Indonesian authorities launched a voluntary weapons surrender effort on Friday after the UN Security Council issued a resolution in the wake of the miltia murders of three unarmed UN relief workers in Atambua, a border town in West Timor.
The three, staff of the UN High Commissioner for Refugees (UNHCR), were murdered on September 6. The UN resolution demanded the Indonesian government immediately disarm and disband the militias.
A top UN official in East Timor on Monday described the Indonesian army attempts to disarm the militias as "pathetic."
Sergio Vieira de Mello, head of the UN Transitional Administration in East Timor (UNTAET), said he was not surprised by the ineffectiveness of what the army has called "the persuasive phase" of its efforts.
"I personally never took the persuasive phase seriously," he said.
"I do not believe that the militia will voluntarily surrender their weapons, and if they do they would probably surrender the old ones and keep the modern ones."
UN spokesman Fred Eckhard said Vieira de Mello was speaking in Dili, the capital of East Timor, before leaving for New York, where he is to brief the UN Security Council on Friday.
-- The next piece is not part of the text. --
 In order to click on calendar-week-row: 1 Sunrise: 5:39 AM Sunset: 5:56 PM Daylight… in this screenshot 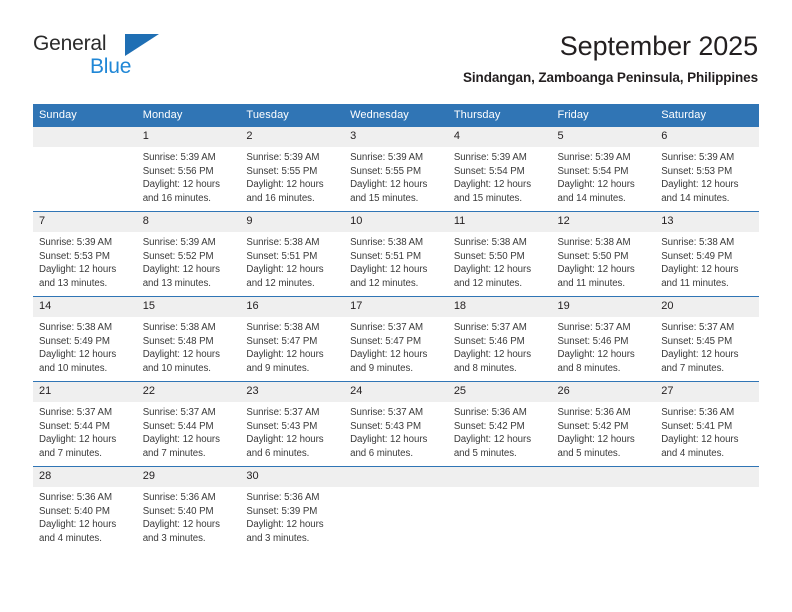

The military has said the voluntary disarmament process will be followed by forcible seizures of any remaining weapons.
Pro-Indonesian militias, backed by soldiers, launched a week of wanton terror, killings and destruction in East Timor in September in the wake of the pro-independence ballot there.
The militias forced some 300,000 people to flee from East to West Timor but followed in their steps when international peacekeepers began to arrive in East Timor.
They have since continued to control the refugee camps in West Timor and have been accused of intimidating refugees to prevent their return to East Timor and of harrassing relief workers.
They have also been accused of using West Timor, especially the border refugee camps, as launching pads for forays into East Timor.
On Tuesday, a New Zealand unit of the UN peacekeeping force (UNPKF) in East Timor clashed with three miltiamen near the border town of Suai. One miltiaman was killed, but the New Zealanders suffered no casualties, a UNPKF spokesman said.